Das Schnitzel hat nicht nur studiert, sondern ist auch saftig und gut durch... xD
freuen sich drüber wie die kleinen kinder :rofl:
Das Schnitzel hat vielleicht studiert, liegt aber trotzdem falsch. Thixotropie, Dilatanz und Rheopexie beschreiben alle das Verhalten zwischen Belastung und Viskosität. Die Thixotropie und Rheopexie sind nur absolut gegenteilig. Hier ist es Rheopexie (starke Belastung => hohe Viskosität) und nicht Thixotropie (starke Belastung => niedrige Viskosität). Ich muss nur gestehen, dass ich den Unterschied zwischen Dilatanz und Rheopexie nicht so gaaanz sehe. Dilatante, nicht-newtonsche Fluide sind nur während einer Belastung fest und werden sofort wieder flüssig. Bei Rheopexie dauert das n bissel... so wirklich lange dauert das hier aber nicht... irgendwie sofort. Trotzdem wird Stärkebrei überall als Beispiel für Rheopexie angeführt und nicht für Dilatanz... wieso?
das schnitzel hat studiert...
Thixotropie bezeichnet die Eigenschaft von einigen Flüssigkeiten, die Viskosität in abhängikeit der mechanischen Belastung (Impuls, Auflast, Spannung) zu ändern. Thixos können den inneren Scherwinkel unter Belastung/Impuls verkleinern (Ketchup, Stützflüssigkeiten) UND vergrößern (einige bindige Bodenarten, z.B. sog. Quick Clay).

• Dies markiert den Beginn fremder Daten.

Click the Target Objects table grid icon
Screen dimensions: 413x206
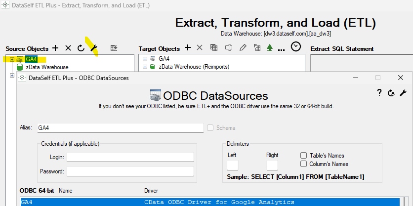[x=214, y=48]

spanisch? nein, nein! ich bin mir absolut SICHER, dass das russisch ist. oder chinesisch. !!! -.-
@ domibraun86: Das ist doch hier der Fall, oder? Dilatanz ist meines Wissens nach scherverdickung. D.h. bei hohen Scherraten (wenn der Typ stampfend über die Flüssigkeit läuft) steigt auch die Viskosität der Flüssigkeit an (Die Stärkemoleküle verschlaufen und verhaken sich). Bei niederen Scherraten (der Typ der aufhört zu treten) ist die Viskosität so gering, dass er einsinkt.
die armen Spanier werden mit sowas im Fernsehen gequält ... oder gibt es ähnliches bei uns auch? Na, wahrscheinlich schon *sigh*
Da hat deppell Recht, das ist spanisch und obwohl die Show auch in Südamerika läuft, scheint das hier aus Spanien (so vom Akzent her)... :angel: Aber ich muss sagen, so alt das ganze auch sein mag, ich hätte schon mal Bock da rübba zu flitzen :>
DAs ist eindeutig spanisch
@ Todesschnitzel: Aber die Viskosität nimmt doch zu? Ich schnalls net
@ Backspatze. Spricht man nicht ausschliesslich dann von Dilatanz, wenn die veränderte Viskosität permantent aufrecht erhalten wird, solage die Kraft auf die Flüssigkeit einwirkt?